À parte da sua vida privada, Sara dedica-se com alma aos que fazem (também) parte da sua família. É voluntária e presidente da Associação Sobreviver - Associação de Defesa Animal de Setúbal e fundadora de um hotel low-cost para gatos, o 'Aqui há Gato', na vila de Azeitão.



É certo que o quotidiano é uma correria e que a crise tem obrigado o dinheiro a ser contado até ao último cêntimo, mas há quem invista noutros projetos, um pouco também para ajudar quem precisa. «Um dos objetivos do 'Aqui há gato' é ser um hotel acessível a todas as famílias e ser uma solução na ausência dos donos. E o hotel pratica valores acessíveis, qualquer pessoa pode resgatar um animal e apenas suportar as despesas básicas», salienta Sara.



A fundadora deste espaço, passado já um ano da abertura ao público deste projeto, mostra-se orgulhosa e motivada. Investiu algumas poupanças e garante «está a correr bem». O espaço tem sido muito procurado para por quem quer apadrinhar um animal (neste caso retirar das ruas e colocar em hotel), mas também para quem quer descansar e não tem onde deixar o seu animal de estimação. Com a crise, muitas pessoas também têm deixado o país e recorrem a esta opção de alojamento.

Espreite aqui o site do «Aqui há gato».



Retorno emocional e voluntariado



E quando o retorno é apenas emocional falamos de voluntariado.

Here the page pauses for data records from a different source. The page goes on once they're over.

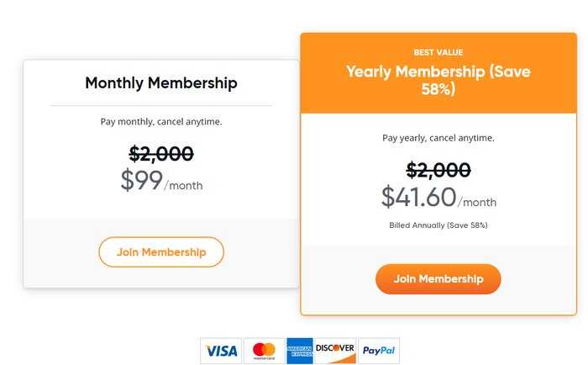The height and width of the screenshot is (365, 588).
Task: Click 'Pay monthly, cancel anytime.' text
Action: point(161,122)
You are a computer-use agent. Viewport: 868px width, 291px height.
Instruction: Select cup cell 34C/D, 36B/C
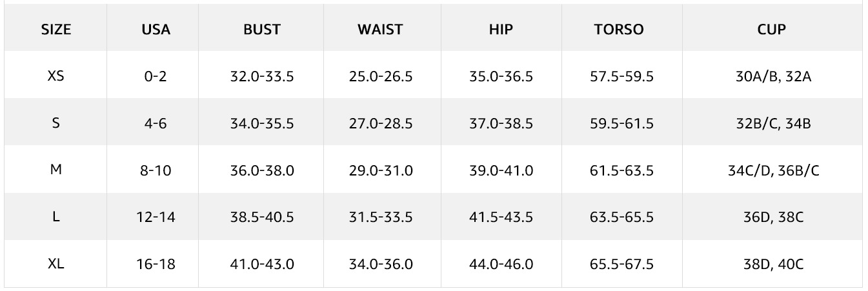pyautogui.click(x=773, y=170)
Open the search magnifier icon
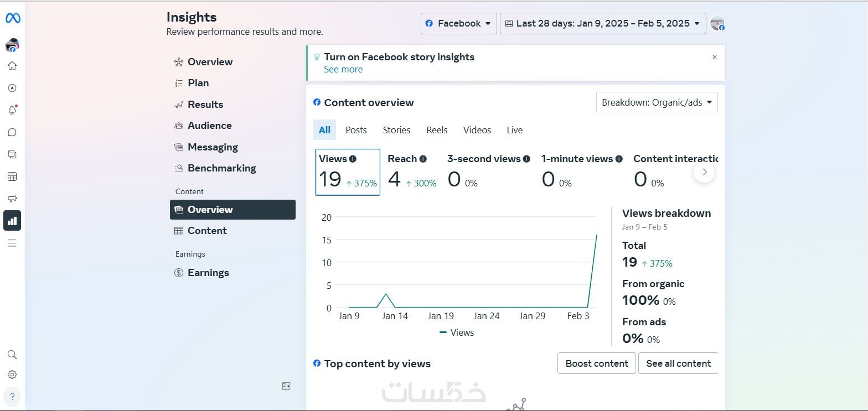Viewport: 868px width, 411px height. (x=12, y=355)
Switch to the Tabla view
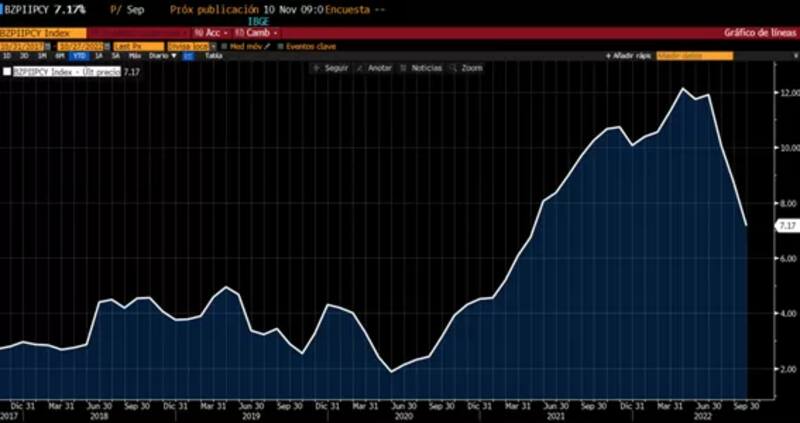The image size is (800, 423). (x=213, y=56)
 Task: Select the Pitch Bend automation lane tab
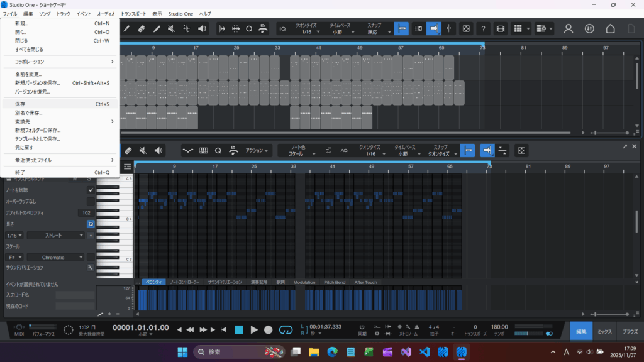tap(335, 282)
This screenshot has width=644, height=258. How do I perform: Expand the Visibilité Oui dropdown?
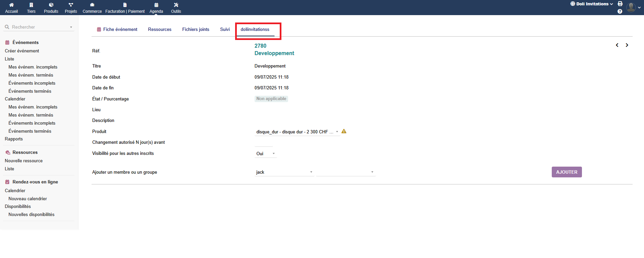point(265,154)
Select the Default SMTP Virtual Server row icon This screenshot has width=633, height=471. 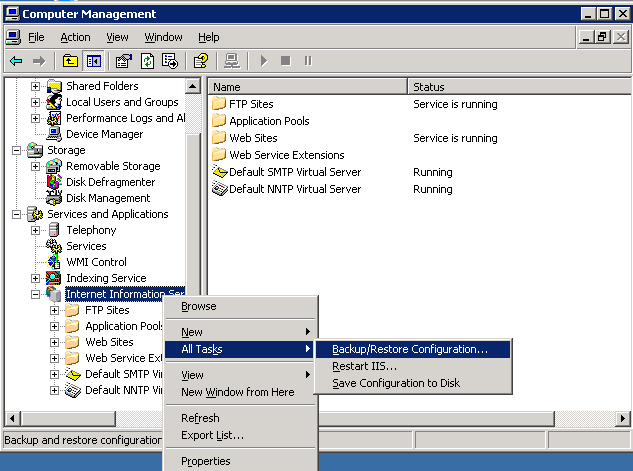coord(219,172)
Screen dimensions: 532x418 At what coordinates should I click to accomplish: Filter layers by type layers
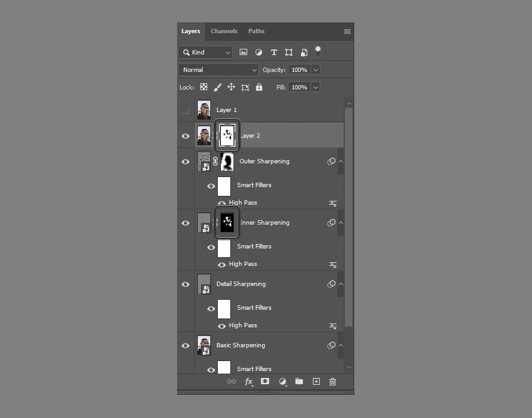coord(274,53)
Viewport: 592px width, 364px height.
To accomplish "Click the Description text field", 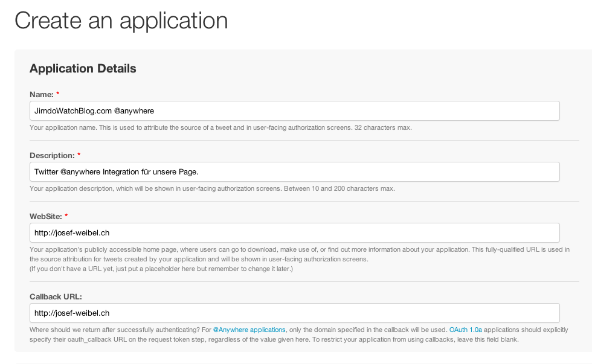I will click(x=295, y=171).
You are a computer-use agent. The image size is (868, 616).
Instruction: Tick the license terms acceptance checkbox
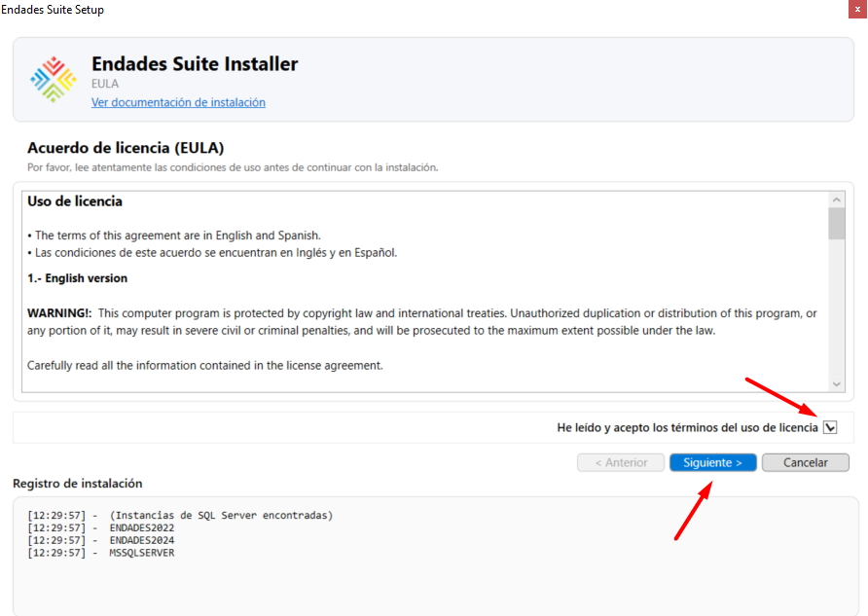coord(830,427)
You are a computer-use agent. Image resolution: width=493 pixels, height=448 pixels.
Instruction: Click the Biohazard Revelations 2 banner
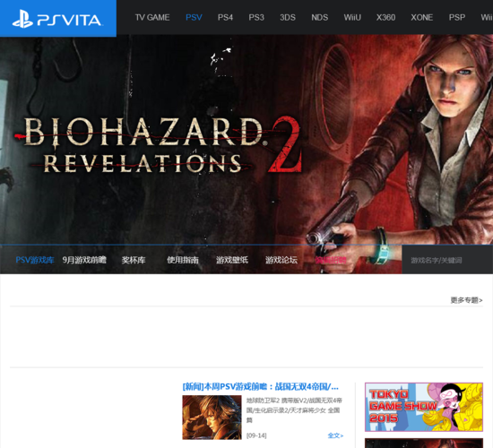click(247, 140)
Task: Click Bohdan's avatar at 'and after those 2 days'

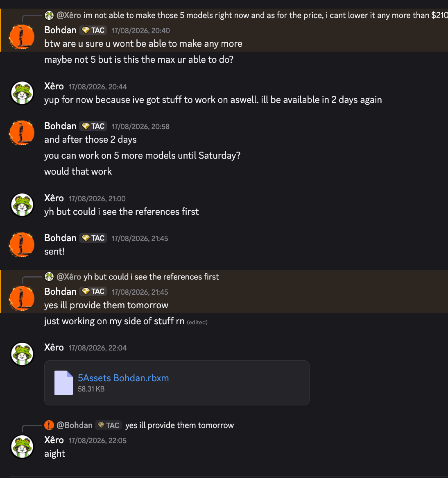Action: 22,133
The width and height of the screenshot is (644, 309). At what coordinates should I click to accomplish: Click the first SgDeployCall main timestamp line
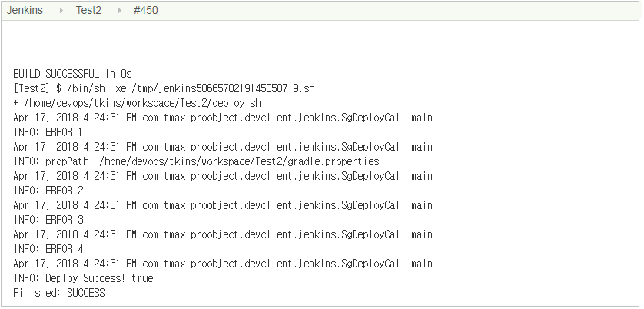223,118
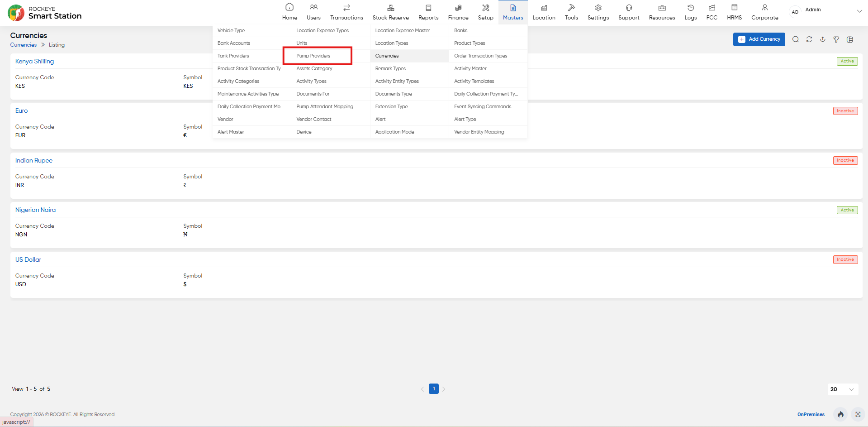This screenshot has height=427, width=868.
Task: Open the filter funnel icon
Action: (x=836, y=39)
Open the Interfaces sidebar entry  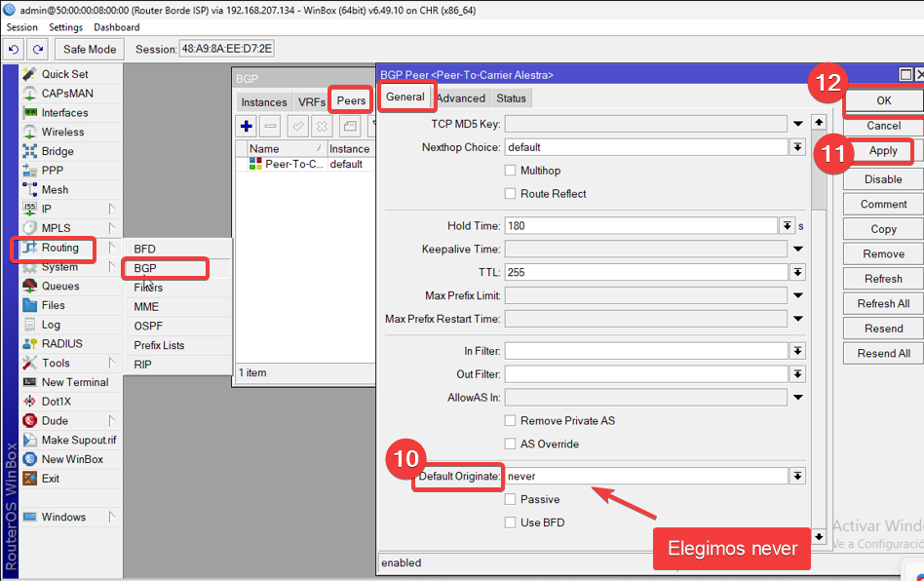click(64, 113)
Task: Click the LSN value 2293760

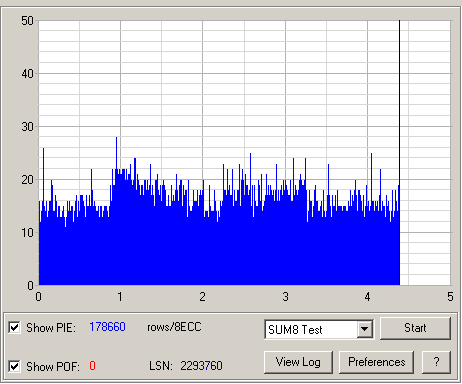Action: [x=201, y=366]
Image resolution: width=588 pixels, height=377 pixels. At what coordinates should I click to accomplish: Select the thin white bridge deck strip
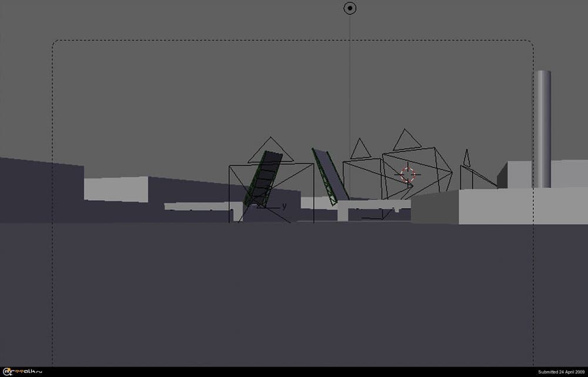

Os abandonos de animais são cada vez mais frequentes, especialmente nestes tempos de crise que Portugal atravessa. O espelho disso, ao longo já de 11 anos, é a Associação Sobreviver.



A Sobreviver conta com uma equipa de 20 voluntários que se organizam entre si. Tem atualmente, cerca de 200 animais - entre cães e gatos - e vive sobretudo de donativos e de cotas de associados, não recebendo nenhum subsídio de nenhuma entidade. «Fazemos todo o tipo de eventos e ações (campanhas, concertos, peças de teatro e feiras) para suportar os gastos mensais fixos, que rondam os 2.200 euros».



Mas nem tudo são «histórias tristes» na Sobreviver. Apesar dos tempos difíceis, ainda há quem adote, há quem vá procurar a associação para ir buscar o seu melhor amigo. «Só no ano passado conseguimos realizar 158 adoções, este ano vão em 13 até ao momento».



E para quem quer adotar, o processo é simples: «após o contacto do interessado, é feita uma triagem telefónica e marcação de uma visita a casa na companhia dos animais que correspondem às características pretendidas pelo potencial adotante», explica Sara. Note-se que a morada da associação é confidencial para evitar o abandono perto ou á porta da instituição.



A associação, mesmo depois da adoção, garante o apoio a quem precisar. Sara Alves explica que, «nem sempre conseguimos acompanhar os animais da forma como gostávamos, mas em caso de necessidade damos sempre todo o apoio aos animais que damos, inclusive recebemo-lo de volta caso a família o queira devolver, situação que é frequente após a fase de cachorro».



Pode consultar aqui a página da Sobreviver e não se esqueça destes conselhos: «Não vire as costas. Ajude, um pequeno gesto pode fazer a diferença e não menos importante, antes de adotar um animal reflita».